▶ [PARTS OF THE EXERCISE]
• a. In the nursing specialties text, what was the average salary for a registered nurse in 2015?
• b. Reproduce word for word the stretch of the nursing specialties text from "The nursing field, as" through "and nursing anesthetists.".
• c. Pick up the nursing specialties text where it stops and carry it further.

▶ [DOCUMENT EXTRACT]
Just as a physician might practice a specialty, registered nurses have a wide variety of career paths open to them. If a nurse feels a calling to serve a particular population, there almost certainly is a related specialty available to pursue.
The nursing field, as a whole, is expected to experience 16% growth through 2024, according to the U.S. Bureau of Labor Statistics. The average salary for a registered nurse in 2015 was more than $67,000; it was more than $104,000 annually for nurse practitioners, nursing midwives and nursing anesthetists.
What those statistics tell us is that demand for nurses is expected to continue to be strong for the foreseeable future, and nursing specialists stand to make better salaries.
In addition, nurses who earn advanced degrees position themselves for even greater financial reward, as well as a greater range of opportunities. A Bachelor of Science in Nursing is considered an entry-level education requirement for many positions, according to the BLS; a Master of Science in Nursing is often required for nursing management positions.
The list below covers only a fraction of the hundreds of nursing specialties available, but it provides a useful overview for RNs who seek to advance their career and provide care for a particular group of patients.
Ambulatory care nurses work outside of a healthcare facility and assist patients with pain care and health education. This is a multi-faceted, patient-facing occupation in which nurses help develop treatment plans and focus on a patient’s general health. The goal is to help the patient live independently by managing tests, triage, screenings and case management issues.

▶ [ENTRIES SUPPLIED]
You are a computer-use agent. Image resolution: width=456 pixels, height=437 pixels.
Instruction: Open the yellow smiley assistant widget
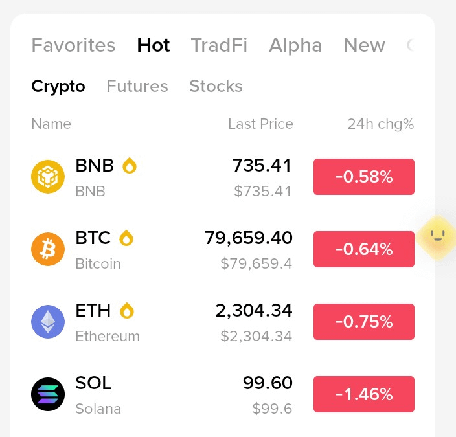[x=437, y=237]
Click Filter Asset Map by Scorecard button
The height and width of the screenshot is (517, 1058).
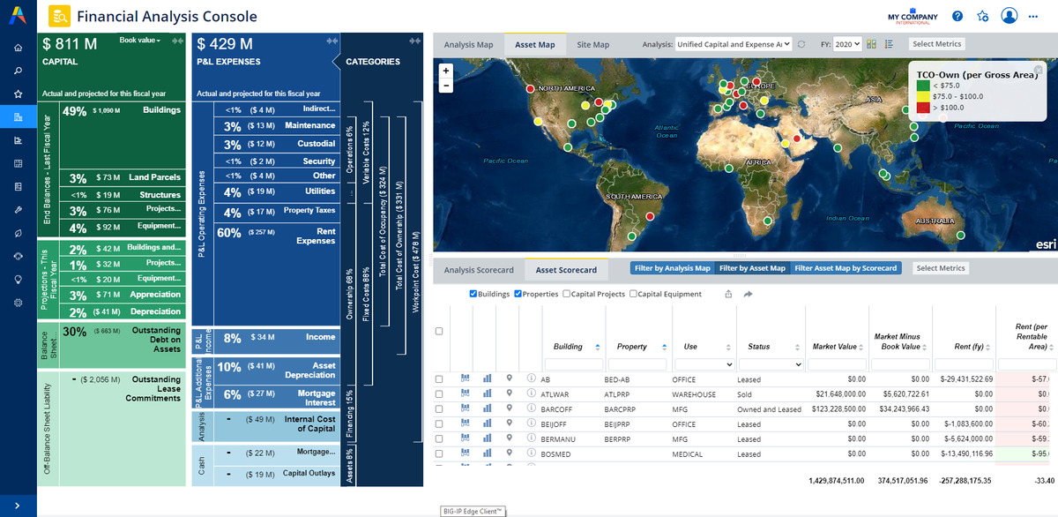[845, 268]
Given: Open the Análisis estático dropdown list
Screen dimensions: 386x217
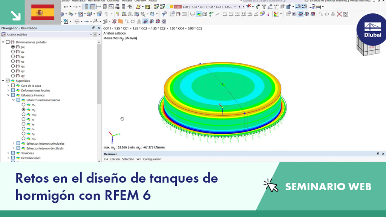Looking at the screenshot, I should point(91,34).

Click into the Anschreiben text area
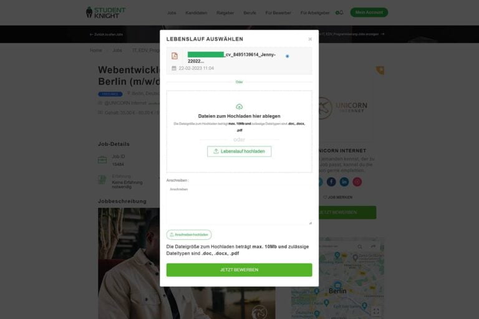point(240,204)
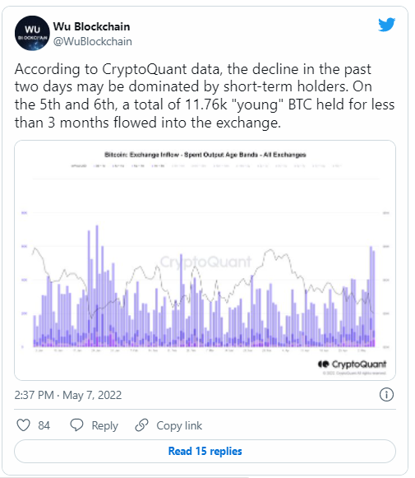This screenshot has width=415, height=478.
Task: Click the Copy link label
Action: pos(179,425)
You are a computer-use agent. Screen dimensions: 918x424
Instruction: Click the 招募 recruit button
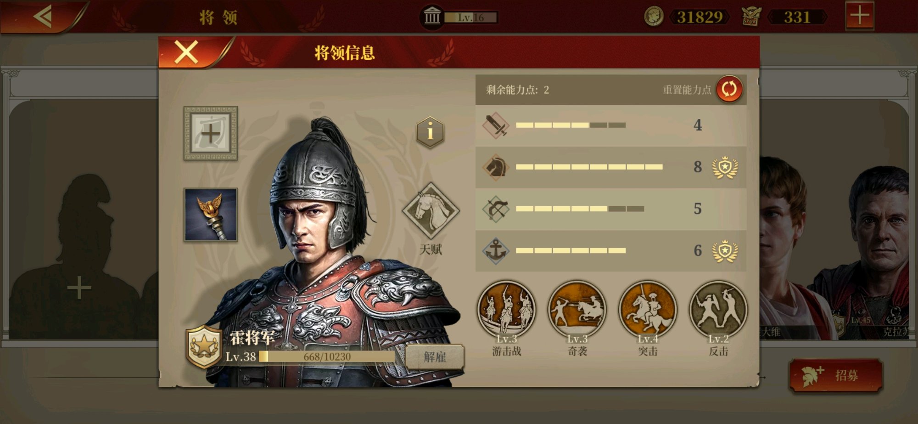click(836, 375)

▶ [TASK RESPONSES]
• a. More than $67,000.

• b.
The nursing field, as a whole, is expected to experience 16% growth through 2024, according to the U.S. Bureau of Labor Statistics. The average salary for a registered nurse in 2015 was more than $67,000; it was more than $104,000 annually for nurse practitioners, nursing midwives and nursing anesthetists.

• c.
Cardiac care nurses care for patients with heart disease and related conditions. A cardiac nurse is responsible for, among other things, monitoring and evaluating stress tests, monitoring echocardiograms, caring for patients who have undergone bypass, angioplasty and other heart procedures, and making health assessments during and after cardiac treatment and rehabilitation.
A critical care nurse is trained to respond to the immediate, often life-or-death, care needs of patients. Critical care nurses typically work in emergency departments at hospitals, but some work in nursing homes and as travel nurses (nurses who work in a specific location for a set time period). They use their expertise to operate life support systems, provide intensive therapy and treatment, perform on-the-spot assessments of treatment requirements and more. Nursing students who seek a fast-paced, high-energy working environment would feel at home in a critical care nursing position. They often are referred to as ICU, emergency or trauma nurses.
Forensic nurses help conduct investigations into murder, sexual assaults and other crimes. They might work in courts of law, hospital emergency rooms or for law-enforcement agencies. The job can include helping to collect tissue or blood samples from a crime scene, as well as taking forensic photographs of a crime scene to document the on-site evidence. Another facet of forensic nursing is emotional and psychological support for victims and friends or family members of victims.
A nurse who specializes in genetics spends his or her time caring for patients who have genetically acquired conditions such as cancer, heart disease, Alzheimer’s and diabetes. They might be called upon to help educate patients and family members about treatment options for genetic diseases, and to help patients understand the challenges related to a family history of potentially dangerous health conditions.
A geriatric nurse provides treatment and ongoing care for the elderly. These nurses can work in nursing homes or for home-care agencies, or can be hired by a hospital or university to provide geriatric-specific care or perform related research. A geriatric nurse develops treatment and care plans, assists with preventing bed sores and other age-related maladies, and conducts routine checkups, screenings and other duties related to helping geriatric patients who are bedridden, low-mobility or facing other challenges.
Nursing informatics combines the skills and knowledge of registered nurses, data analytics and heath records. Nursing informatics professionals develop electronic health records systems and train others on how to use them. Many nursing informatics specialists begin their careers in either nursing or information technology and transition into this growing field.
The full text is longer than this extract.